仮に『東京少女』みたいな作品が何本かあったら、『東京少女』が目立つことはなく、受賞しなかったかも知れません。そして、私と大槻さんが審査員じゃなかったら、他の作品が賞を獲っていた可能性も高いです。7本の作品はどれもレベルが高く、ダーツで決めてもいいぐらいでしたから。

そして準グランプリは、しょーた監督の『がんばれ!よんぺーくん』に。コロコロコミックみたいな世界観のアニメーション作品なんですが、パロディで終わらずに、どんどん展開していく驚きの多い作品でした。やはり作品を作る上で「驚き」をどう作るかという意識はすごく大事なんだと思います。作品を見たあとに監督を見たら、「よんぺーくんいるよ!」と思いました。監督も「濃いキャラ」ですね。

他の5本もとてもいい作品でしたので上映順に。

『愚か者、HINAのためのセレナーデ』(塩川孝良監督)は、女子高生2人の物語なんですが、映像の解像度がすごく高く感じました。私、高解像度が好きなんで、その「解像度高い感」に惹き込まれました。私はよく思うのですが、「画質が良い」って、かなり作品の重要な要素だと思うんです。特に審査員が監督とかの場合、画質が悪いとアウトだと思います。普段、ミリ単位、ナノ単位で画質の調整をしていますから、画質が悪い作品は生理的に受け付けないんです。あ、画質の話ばかりになってしまいましたが、主演の早乙女ゆうさんの佇まいも良かったですし、衝撃のラストも凄かったです。

『何度でも忘れよう』(しばたたかひろ監督)は、とてもシュールでダークなアニメーション作品で、私の好きなタイプの作品でした。上映後のトークセッションで監督が、意味の無いシーンを入れたという話をしていて、すごく共感しました。私はそういう化学反応系の作りがすごく好きで、自分の作品でもやりますので。化学反応をわかりやすく例えると、「道に落ちているバナナの皮の写真」と「歩いてくる人の写真」を2枚並べて置いておくと、見た人は頭の中で「バナナの皮で人が滑る」を想像すると言いますか。
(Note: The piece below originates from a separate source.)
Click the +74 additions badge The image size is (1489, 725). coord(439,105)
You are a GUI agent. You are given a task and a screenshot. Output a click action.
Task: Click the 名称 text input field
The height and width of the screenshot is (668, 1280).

『くじらの湯』(キヤマミズキ監督)は、こってりとしたアニメーションでした。もう完成度がすごく高くて、アニメーションの手法と内容もピッタリ合っていました。作家性が色濃く出ていた作品でもありました。何と言いますか「審査させて頂くなんておこがましい」とすら思ってしまう佇まいがありました。

『ティッシュ配りの女の子』(渡邉安悟監督)は、7本の中では一番ストレートな実写作品でした。渋谷TSUTAYA賞を受賞した作品です。男がみんなダメに描かれてて良かったです。表現の世界で、男をダメに描く流れはしばらく止められないでしょう。この作品は東京芸術大学の大学院の作品で、やはりレベルはとても高かったです。私もいつか東京芸術大学の大学院に行って映画を勉強したいなと思ってます。

『Fiction』(北川未来監督)は、観客賞に選ばれた作品です。この作品はシナリオがコンセプチュアルで、欧米の短編映画の様な作品でした。例えば、ショートショートフィルムフェスティバル&アジアの、インターナショナルコンペ部門で上映されている様な作品といいますか。感情に訴える作品ではなく、知的な作りを楽しむ映画で、すごく良かったです。私もこういう作品を作りたいなといつも思っています。日本人監督の作品は、身近なモチーフをエモーショナルに描く作品が多いので、日本を舞台にコンセプチュアルな構造で作品を作ったら、割と目立つ作品が出来る気がしました。特に短編映画として。末恐ろしい。あ、授賞式の時に「北川みらい監督」って言ってしまってすみませんでした。「北川みく監督」でしたね。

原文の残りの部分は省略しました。